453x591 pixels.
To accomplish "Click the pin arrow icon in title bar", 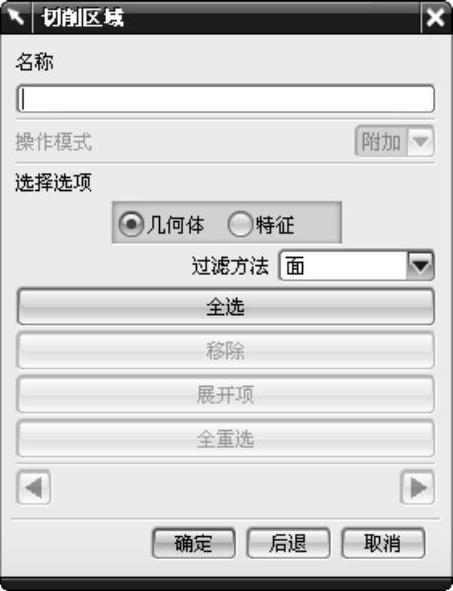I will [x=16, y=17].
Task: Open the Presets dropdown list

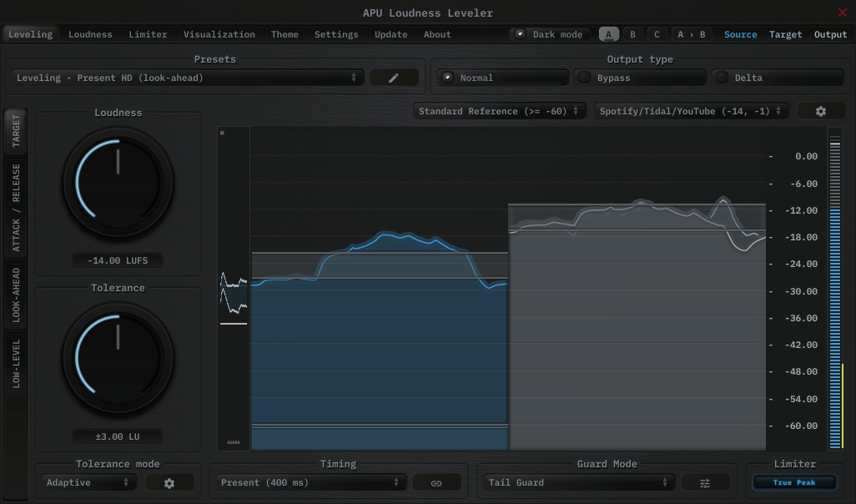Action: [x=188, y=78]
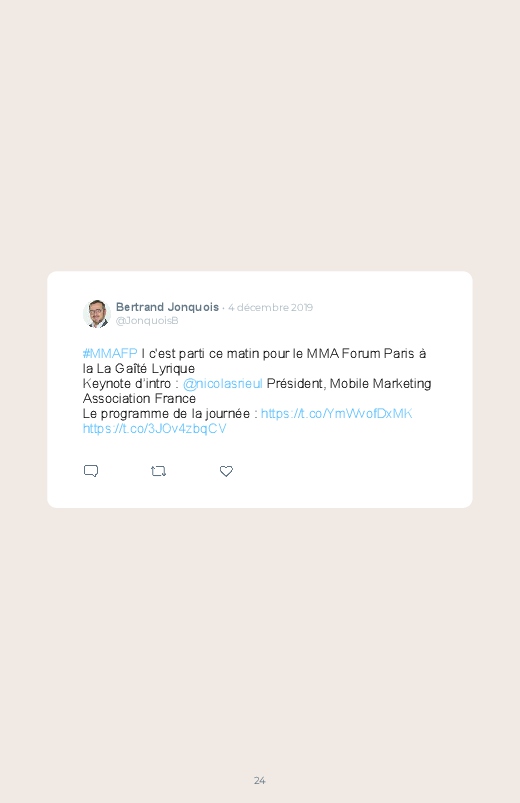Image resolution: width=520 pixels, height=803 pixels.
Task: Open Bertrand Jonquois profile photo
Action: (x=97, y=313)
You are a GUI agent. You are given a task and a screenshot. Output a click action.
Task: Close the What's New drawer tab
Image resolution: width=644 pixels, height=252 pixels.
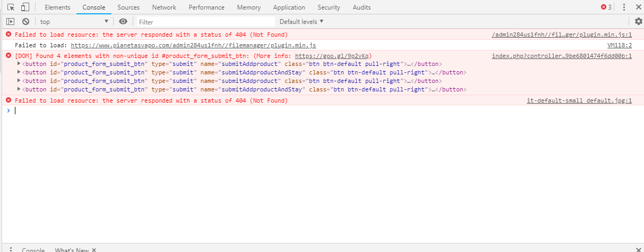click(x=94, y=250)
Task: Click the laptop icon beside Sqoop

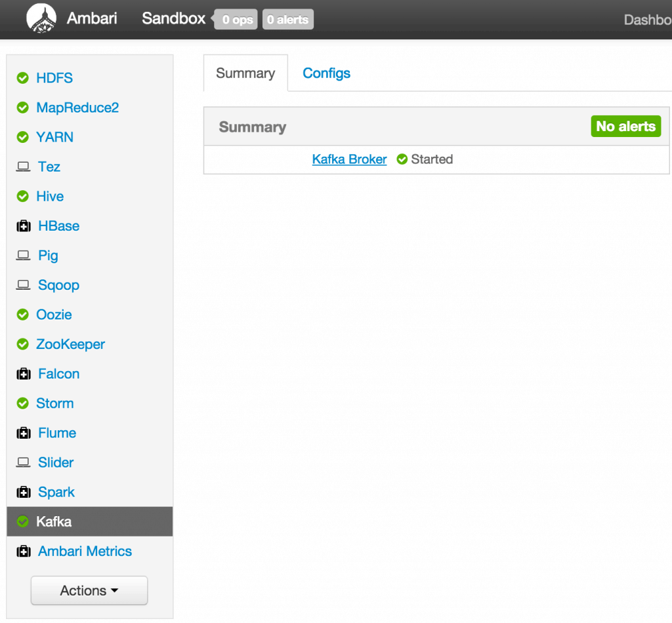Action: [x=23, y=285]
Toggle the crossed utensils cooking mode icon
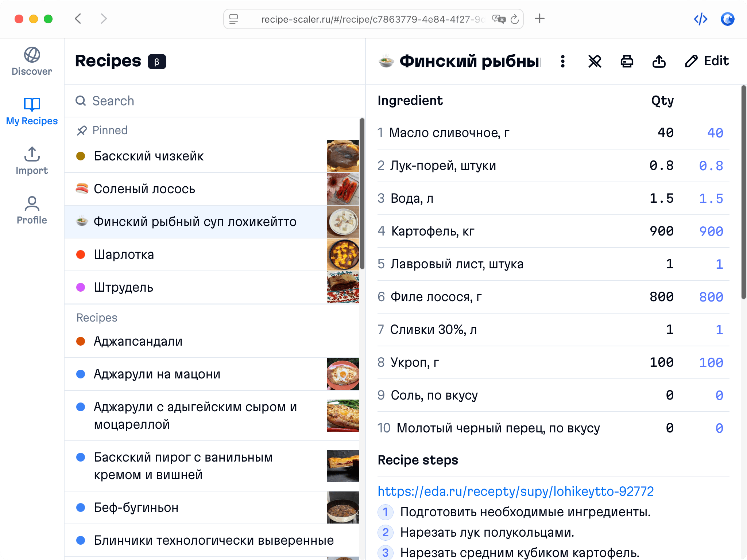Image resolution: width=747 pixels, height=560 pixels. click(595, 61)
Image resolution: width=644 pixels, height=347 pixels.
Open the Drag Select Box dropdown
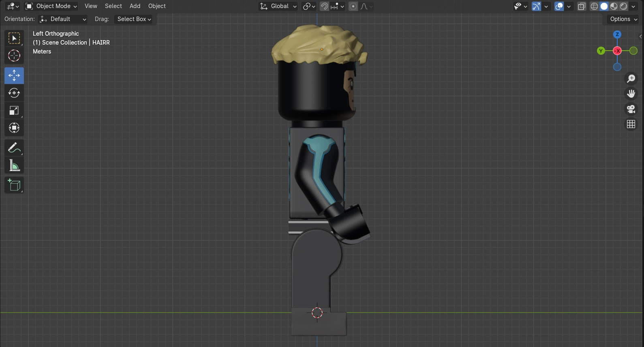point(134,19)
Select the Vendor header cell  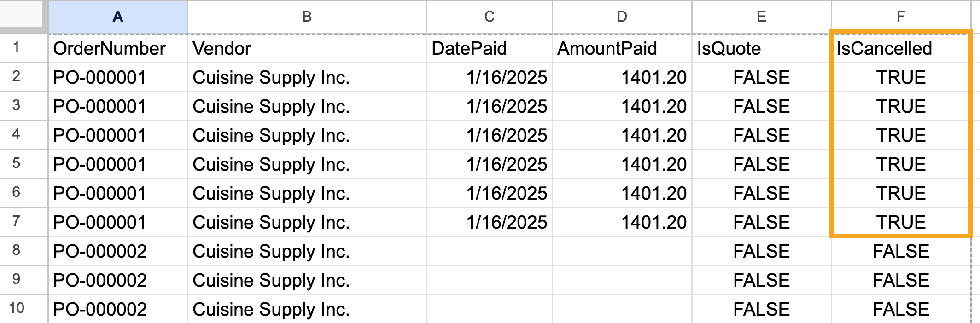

━━━

Please output, exactly as written, the lines above from the one holding "Task: Click the laptop icon beside Sqoop" through the one holding "Image resolution: width=644 pixels, height=347", both included, with the pictures omitted.

Task: Click the laptop icon beside Sqoop

Action: [x=23, y=285]
Toggle the crossed utensils cooking mode icon
Image resolution: width=747 pixels, height=560 pixels. click(595, 61)
Image resolution: width=644 pixels, height=347 pixels.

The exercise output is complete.